Does Leucovorin Cause Neuropathy?
Leucovorin (folinic acid) does not cause peripheral neuropathy. The neuropathy observed in cancer patients receiving leucovorin-containing regimens is caused by the neurotoxic chemotherapy agents (oxaliplatin, cisplatin, or taxanes) administered alongside leucovorin, not by leucovorin itself.
Evidence from Chemotherapy Regimens
FOLFOX Regimen (Fluorouracil, Leucovorin, Oxaliplatin)

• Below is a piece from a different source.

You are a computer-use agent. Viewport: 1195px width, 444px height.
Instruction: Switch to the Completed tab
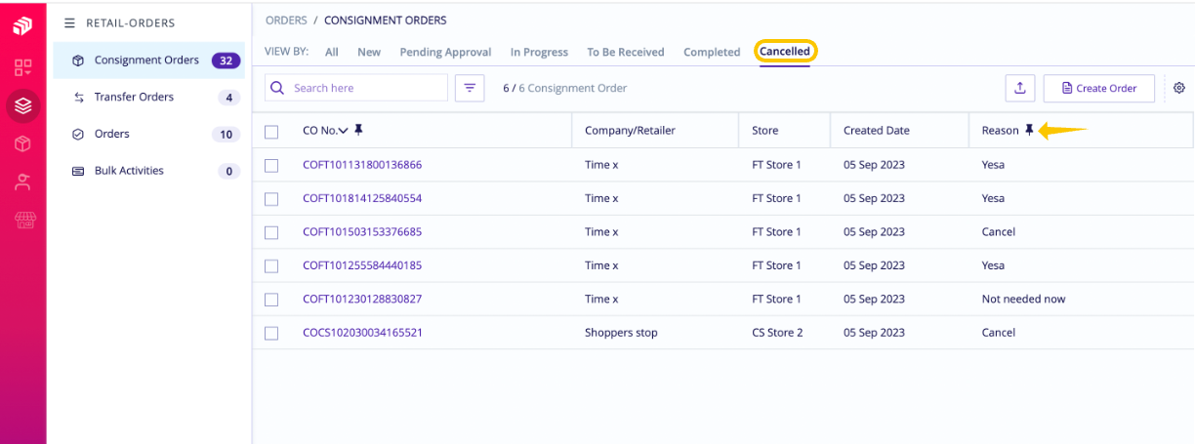click(712, 52)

- Oxaliplatin is the sole neurotoxic agent in FOLFOX regimens, with grade 3 peripheral sensory neuropathy occurring in 12.4% of patients receiving FOLFOX compared to only 0.2% in patients receiving 5-FU/leucovorin alone 1
- The MOSAIC trial demonstrated that neuropathy persisted in 15.4% of patients at 4 years after FOLFOX treatment, confirming oxaliplatin-induced neuropathy may not be completely reversible 1
- When comparing FOLFOX to 5-FU/leucovorin without oxaliplatin, the dramatic difference in neuropathy rates (12.4% vs 0.2%) definitively establishes oxaliplatin as the causative agent 1
Fluorouracil and Leucovorin Alone
- Studies comparing different doses of leucovorin (175 mg vs 25 mg, 500 mg/m² vs 20 mg/m², and 200 mg/m² vs 20 mg/m²) with bolus 5-FU showed no difference in toxicity profiles, including no mention of neuropathy as a side effect 1
- The QUASAR study and multiple other trials using 5-FU/leucovorin combinations without platinum agents or taxanes did not report peripheral neuropathy as a significant adverse event 1
Other Leucovorin-Containing Regimens
- In pancreatic cancer patients receiving leucovorin, 5-FU, and cisplatin, 21% developed grade 2 peripheral neuropathy—this was attributed to cisplatin, a known neurotoxic platinum agent 2
- High-dose methotrexate with leucovorin rescue protocols reported peripheral neuropathy only when vincristine was co-administered, with the neuropathy attributed to vincristine (a known neurotoxic vinca alkaloid), not leucovorin 3
Mechanism and Clinical Context
Leucovorin's Role
- Leucovorin functions as a reduced folate that bypasses dihydrofolate reductase inhibition and enhances fluoropyrimidine efficacy 4
- It serves as a rescue agent to prevent methotrexate toxicity (leucopenia, mucositis, hepatotoxicity) but does not cause or prevent neuropathy 5, 4
- Leucovorin is used in autism spectrum disorder and folate metabolism disorders without reports of neuropathy as an adverse effect 6
Identifying the True Culprits
When evaluating neuropathy in patients receiving leucovorin-containing chemotherapy regimens, the neurotoxic agents responsible are:
- Oxaliplatin: Causes acute cold-induced dysesthesias and chronic cumulative sensory neuropathy 1
- Cisplatin: Produces dose-dependent sensory neuropathy 1
- Taxanes (paclitaxel, docetaxel): Result in sensory-predominant peripheral neuropathy 1
- Vincristine: Causes sensory and motor neuropathy 3
Clinical Implications
- The 66.2% incidence of chemotherapy-induced peripheral neuropathy (CIPN) in colorectal cancer patients receiving FOLFOX was entirely attributable to oxaliplatin, as evidenced by the characteristic cold-related symptoms and cumulative dose-dependent pattern 7
- Cross-study comparisons consistently show neuropathy rates of <1% with 5-FU/leucovorin regimens versus 10-15% when oxaliplatin is added 1
- ASCO guidelines for CIPN prevention and management focus exclusively on neurotoxic chemotherapy agents (platinum compounds, taxanes, vinca alkaloids) and make no mention of leucovorin as a neuropathy-causing agent 1
Common Clinical Pitfall
Do not attribute neuropathy to leucovorin when patients are receiving combination chemotherapy regimens. The neuropathy is caused by the neurotoxic chemotherapy agents (oxaliplatin, cisplatin, taxanes, or vinca alkaloids) in these regimens. Leucovorin can be safely continued or dose-adjusted based on other toxicities without concern for causing or worsening peripheral neuropathy 1.